A visible side effect A on a scalar object or bit-field M with respect to a value computation B of M satisfies the conditions:

• A happens before B and

• there is no other side effect X to M such that A happens before X and X happens before B.

The value of a non-atomic scalar object or bit-field M, as determined by evaluation B, shall be the value stored by the visible side effect A.

And also according to the C++ standard, a "happens before" relationship between threads must be established by "synchronizes with" or "is dependency-ordered before", so a "happens before" relationship will not be established without inter-thread synchronization.

Now suppose there are two threads T1 and T2, both started by the main thread and never do any synchronization with each other (so there would not be any "happens before" relationships established between T1 and T2).

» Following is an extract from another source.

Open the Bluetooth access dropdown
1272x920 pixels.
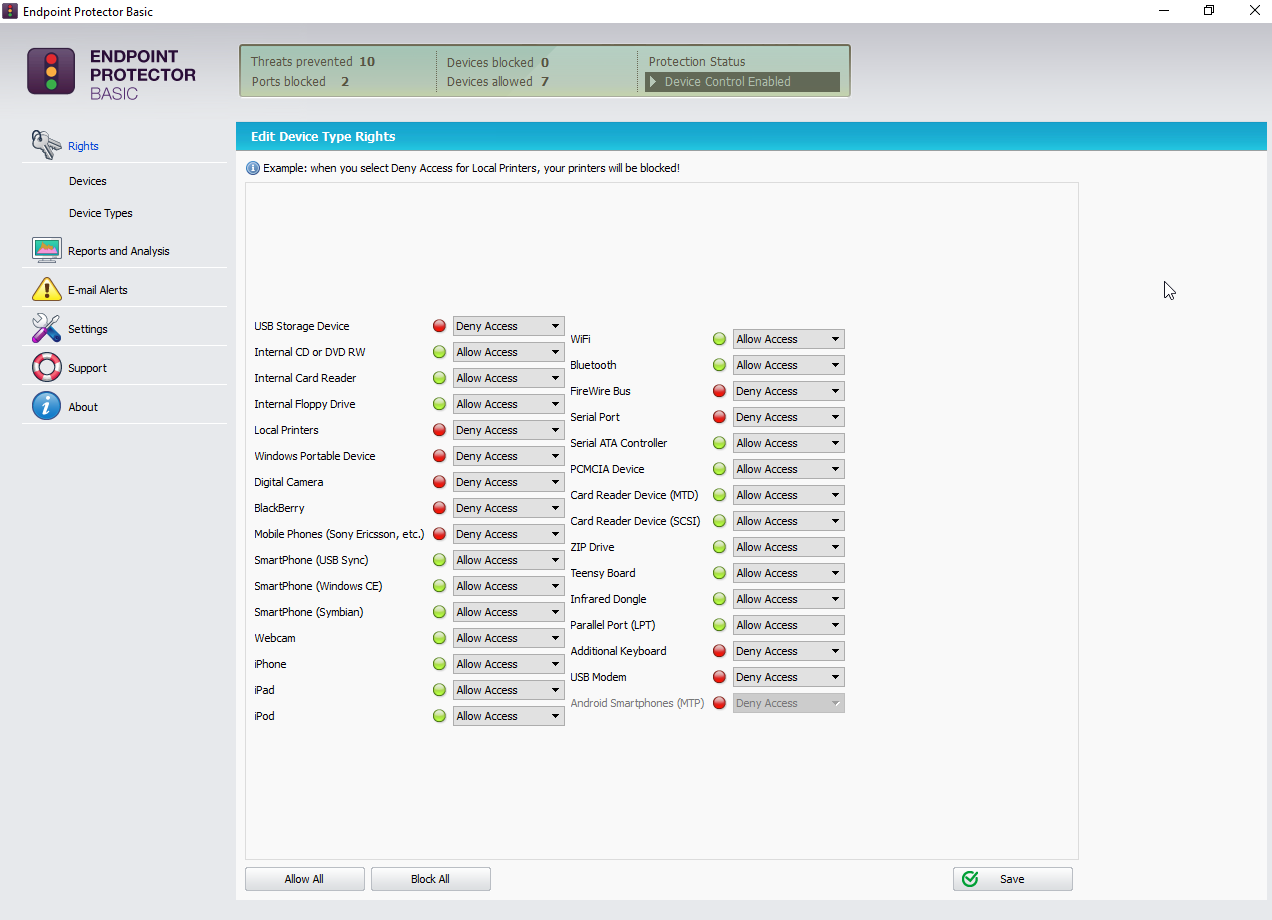(788, 365)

If T1 writes to a non-atomic variable M, then according to the quote above, T2 should never see M modified by T1, because there is no "happens before" relationship between T1 and T2.

Instead, T2 has "synchronizes with" relationship established with the main thread at the time T2 starts, so T2 should see the value of M set by the main thread before it was started by the main thread, because there is a "happens before" relationship between the main thread and T2.

Right? However I did an experiment on my machine and it was not the case. What is wrong?

T1 writes to a non-atomic variable M, then according to the quote above, T2 should never see M modified by T1

Consider the following:

Two actions are potentially concurrent if

• they are performed by different threads, or

• they are unsequenced, at least one is performed by a signal handler, and they are not both performed by the same signal handler invocation.

T2's read of M and T1's write to M are "potentially concurrent". Next:

Two expression evaluations conflict if one of them modifies a memory location and the other one reads or modifies the same memory location.

T2's read of M conflicts with T1's write to M. So these "potentially concurrent" actions conflict.

Lastly, we come to:

The execution of a program contains a data race if it contains two potentially concurrent conflicting actions, at least one of which is not atomic, and neither happens before the other, except for the special case for signal handlers described below. Any such data race results in undefined behavior.

T2's read of M does not happen before T1's write to M, nor does T1's write to M happen before T2's read of M. Therefore, you have a data race.

And data races are undefined behavior. It's not that T2 won't see the write to M; it's that it could see anything: the old value, the new value, some third value, nasal daemons issuing forth, anything.

In addition to the perspective presented by Nicol Bolas in his answer, I would point out the following error of conclusion in the OP's question.

T2 should never see M modified by T1, because there is no "happens before" relationship between T1 and T2

The quoted section in the question intuitively means that if

1. A happens before B (let's call this AHB), and
2. No modification X happens between A and B (let's call this NXBAB)

then

Side effect of A is visible to B (let's call this AVTB)

Succinctly,

If (AHB and NXBAB) is true then it implies AVTB is also true

According to boolean algebra, and even basic common sense, this does not mean that

If (AHB and NXBAB) is not true then it implies AVTB is also not true

In general, if A does not happen before B then the side effects of A are not guaranteed to be visible to B. They may still be visible, in sane and insane ways, and that's what the Undefined Behaviour in Nicol Bolas's answer is about.